::: Extracted data :::

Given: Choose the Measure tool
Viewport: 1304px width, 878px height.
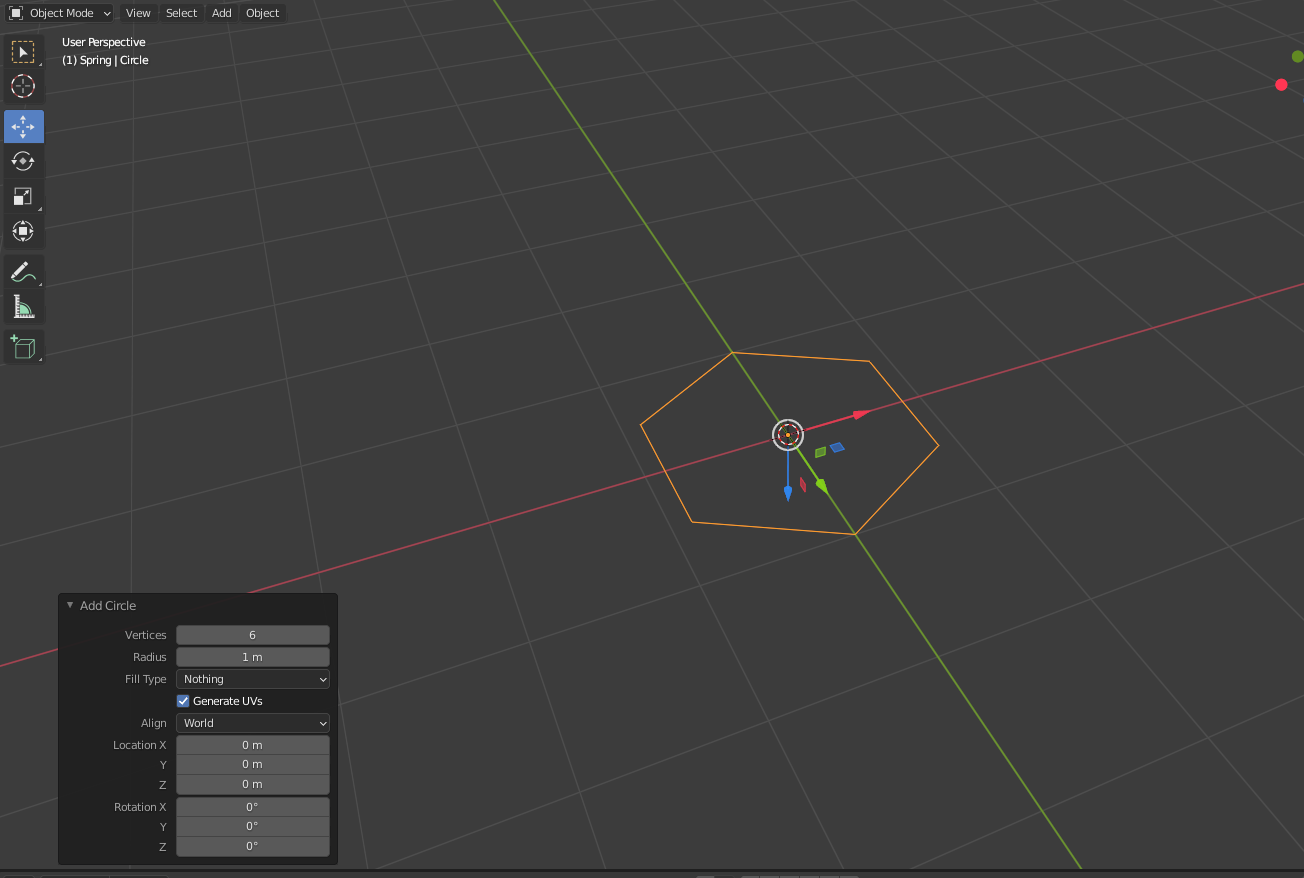Looking at the screenshot, I should click(23, 306).
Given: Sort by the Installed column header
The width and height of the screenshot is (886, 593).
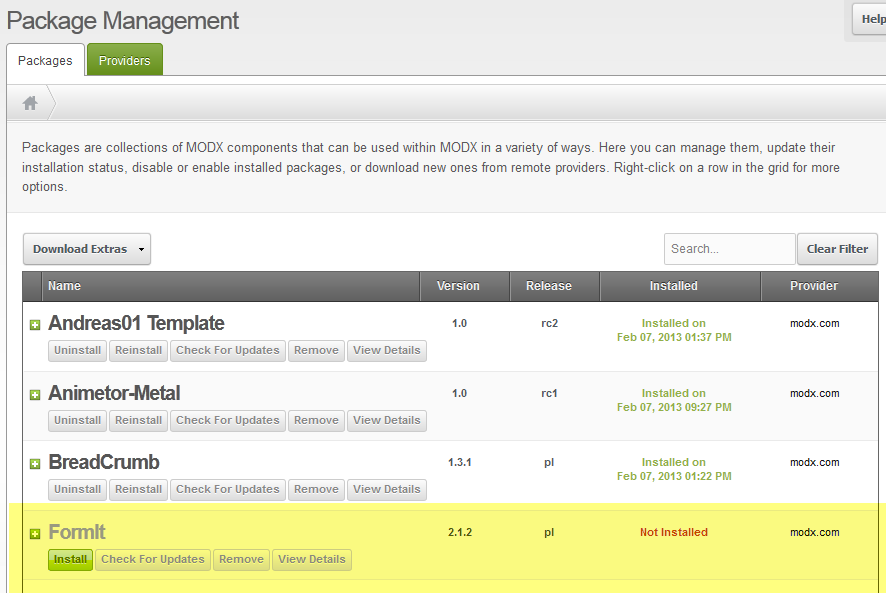Looking at the screenshot, I should click(x=673, y=286).
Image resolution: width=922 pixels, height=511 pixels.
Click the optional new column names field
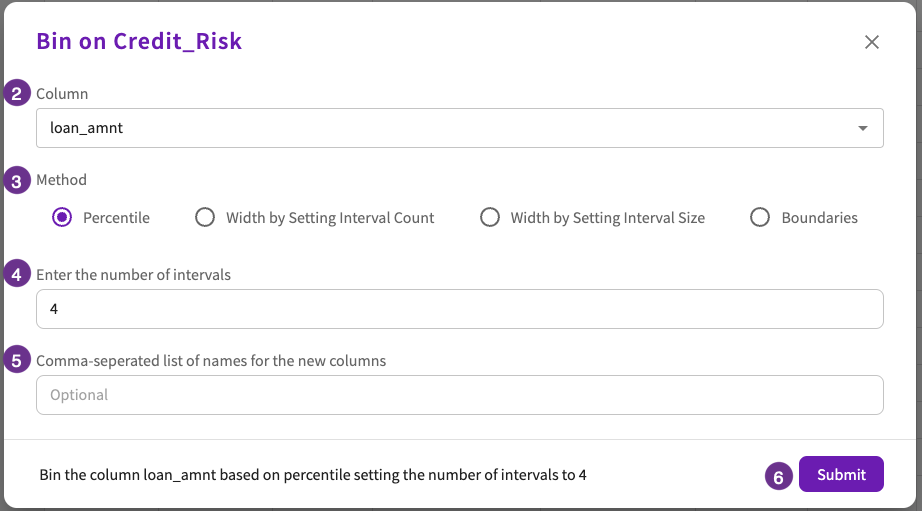(x=459, y=395)
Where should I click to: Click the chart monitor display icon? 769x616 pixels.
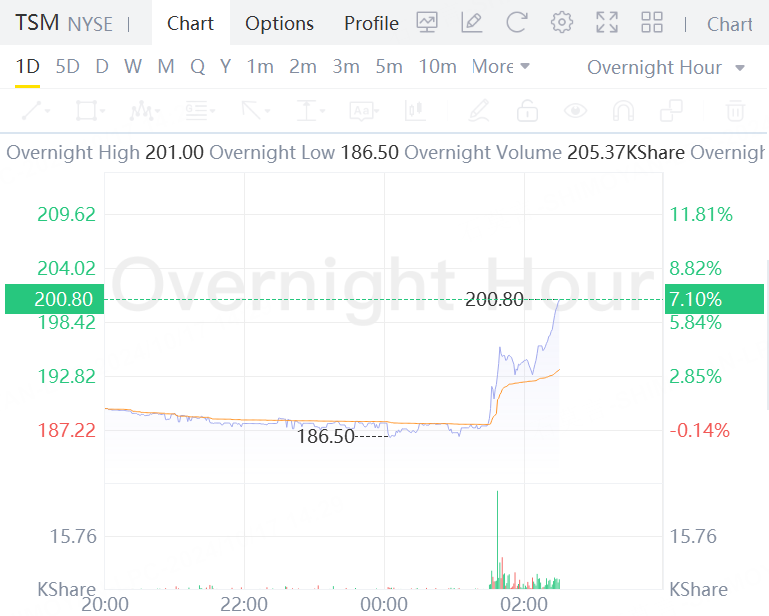tap(427, 23)
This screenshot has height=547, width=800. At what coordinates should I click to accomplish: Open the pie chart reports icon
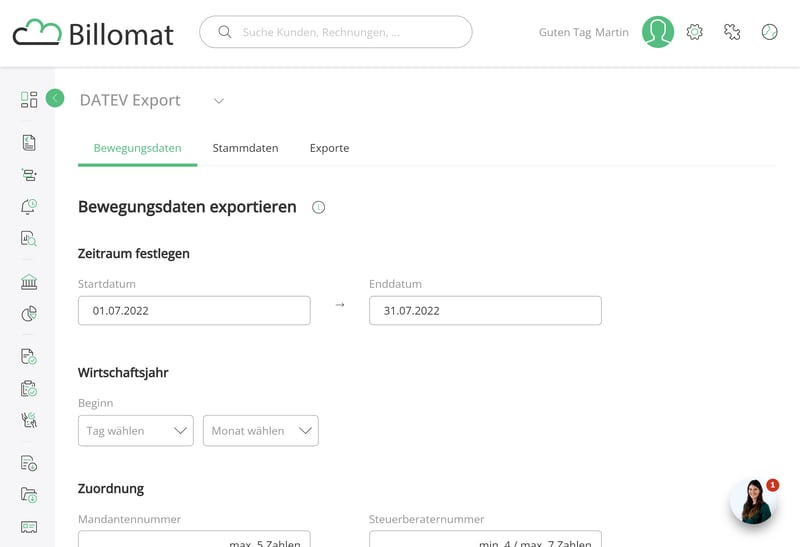pos(29,314)
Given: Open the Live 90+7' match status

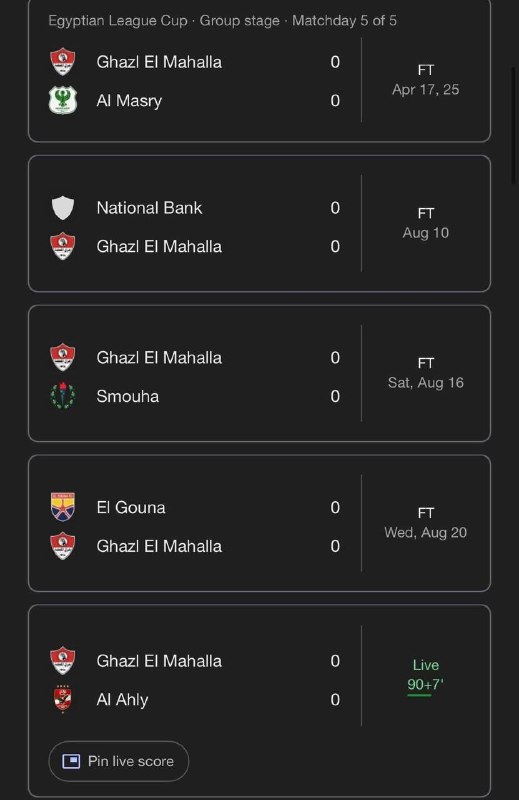Looking at the screenshot, I should tap(426, 675).
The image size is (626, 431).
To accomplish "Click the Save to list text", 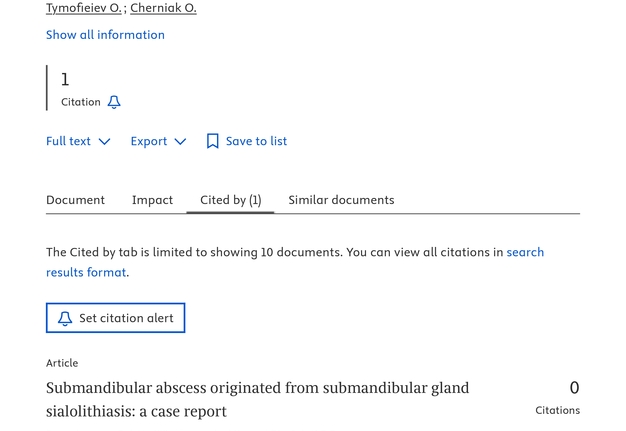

:::

- **What needs to be done**:
Please extract every line of the material above that contains the string "Given", matching case exactly.

- **Response to this exercise**:
Given: Choose the Measure tool
Given: Sort by the Installed column header
Given: Open the Live 90+7' match status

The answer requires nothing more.